Un constat que semble partager Bruno Le Maire, qui s'est exprimé sur le sujet mercredi. "Il n'y a pas d'offre crédible pour la reprise de SAM", a constaté le ministre de l'Economie. Bruno Le Maire appelle Renault, grand donneur d'ordre du site aveyronnais, à être "exemplaire" dans l'accompagnement des salariés.

"On s'est battu comme pour chaque site industriel" et "s'il y avait aujourd'hui une offre de reprise qui soit vraiment solide (...) nous l'aurions imposée d'une manière ou d'une autre, ça n'est pas le cas", a assuré le ministre sur franceinfo, au lendemain du refus de Renault de soutenir le projet de reprise de la fonderie aveyronnaise, qui emploie 350 salariés.

"Pour les salariés de la SAM, c'est extrêmement dur"

"Le tribunal décidera vendredi (d'une éventuelle liquidation judiciaire). Moi ce que j'attends de Renault comme actionnaire de Renault, c'est un comportement exemplaire vis-à-vis des salariés, parce que pour le bassin d'emploi de Decazeville c'est dur, pour les salariés de la SAM, c'est extrêmement dur", a affirmé Bruno Le Maire.

"Ca veut dire des reclassements, ça veut dire de l'accompagnement, ça veut dire de la formation, ça veut dire que Renault qui a des dizaines d'autres sites de production doit accompagner chaque salarié pour qu'il retrouve un emploi et une porte de sortie qui soit digne", a-t-il ajouté.

Dans son communiqué de mardi, Renault avait assuré qu'il poursuivrait "le dialogue avec les salariés de SAM afin de leur proposer des solutions alternatives d'emploi au sein du Renault Group".

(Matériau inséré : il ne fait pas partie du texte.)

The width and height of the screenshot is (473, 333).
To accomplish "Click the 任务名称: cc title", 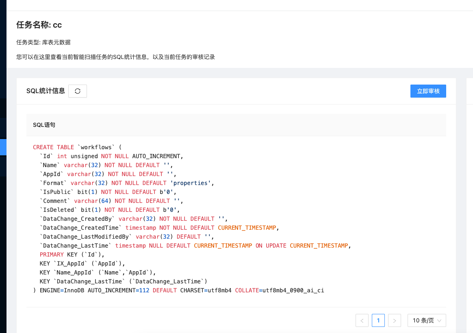I will click(39, 25).
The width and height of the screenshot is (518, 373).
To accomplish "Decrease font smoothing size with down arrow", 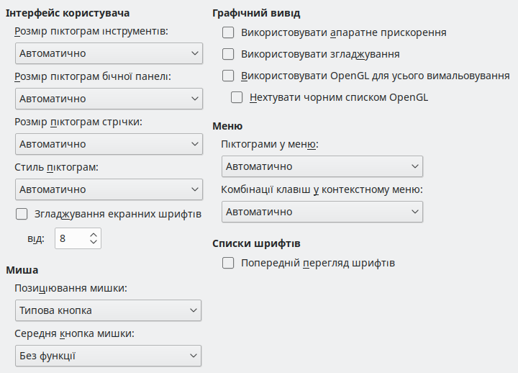I will (94, 243).
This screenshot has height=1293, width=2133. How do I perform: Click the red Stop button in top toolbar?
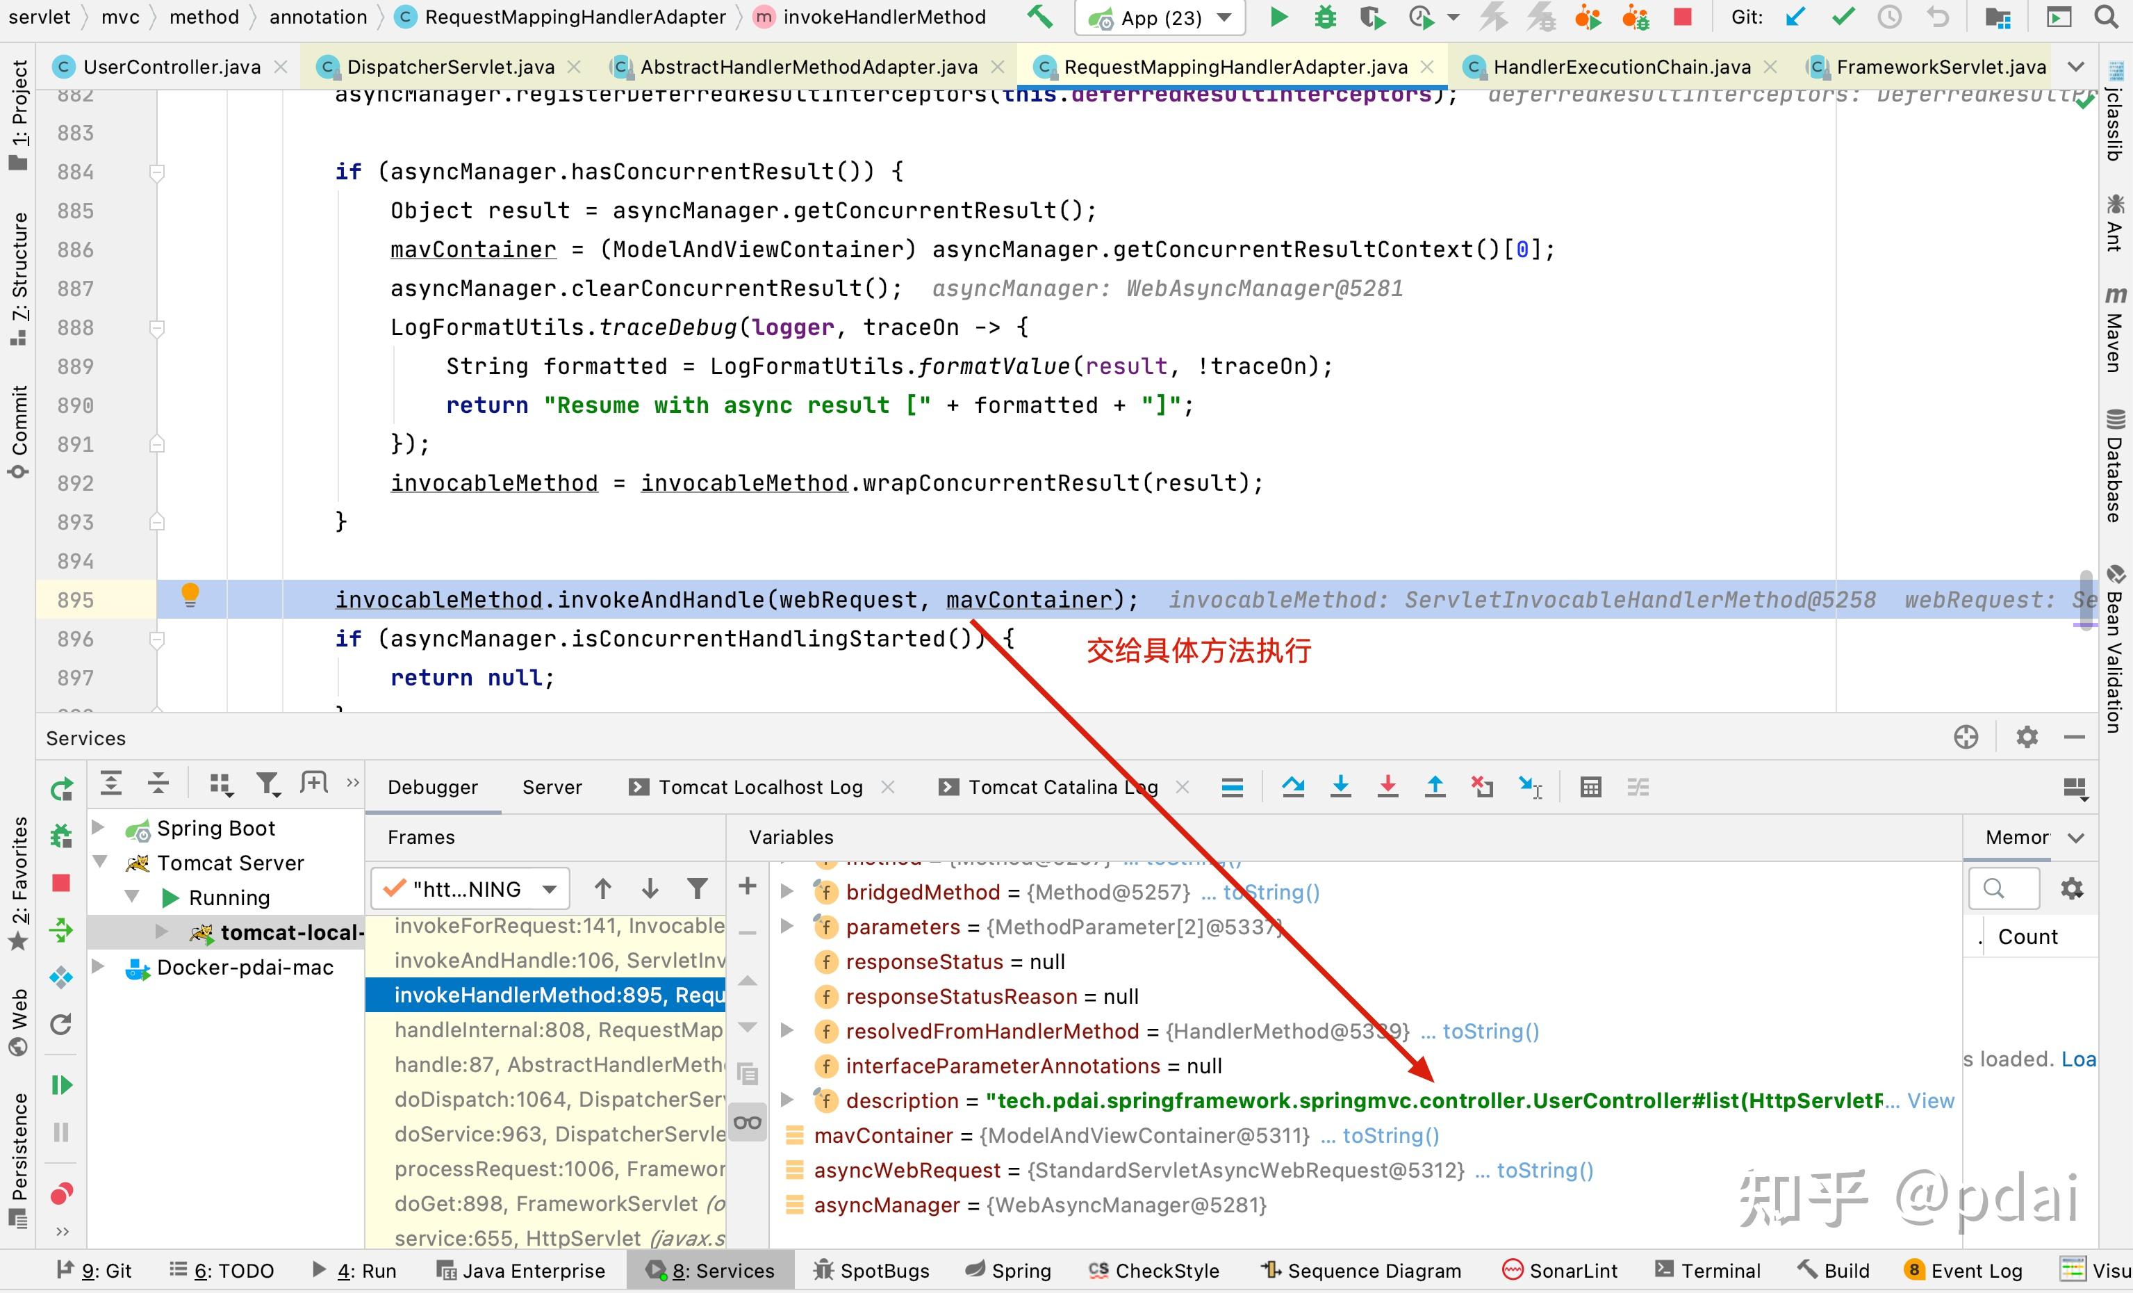click(x=1682, y=17)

Reprise en 2017 par le groupe chinois Jinjiang, la Société aveyronnaise de métallurgie, installée à Viviez sur les hauteurs de Decazeville, avait été placée en redressement judiciaire le 10 décembre 2019, puis, le 16 septembre dernier, en liquidation judiciaire avec prolongation d'activité jusqu'au 10 décembre.

Après avoir déposé une première offre en juillet, le chef d'entreprise Patrick Bellity avait adressé jeudi dernier une lettre d'intention en vue de la reprise de cette fonderie, un courrier accompagné de lettres de soutien de l'État et de la région Occitanie. Mais il fallait également que Renault, dernier client, s'engage sur "un plan de charge défini" avant mercredi, selon la région.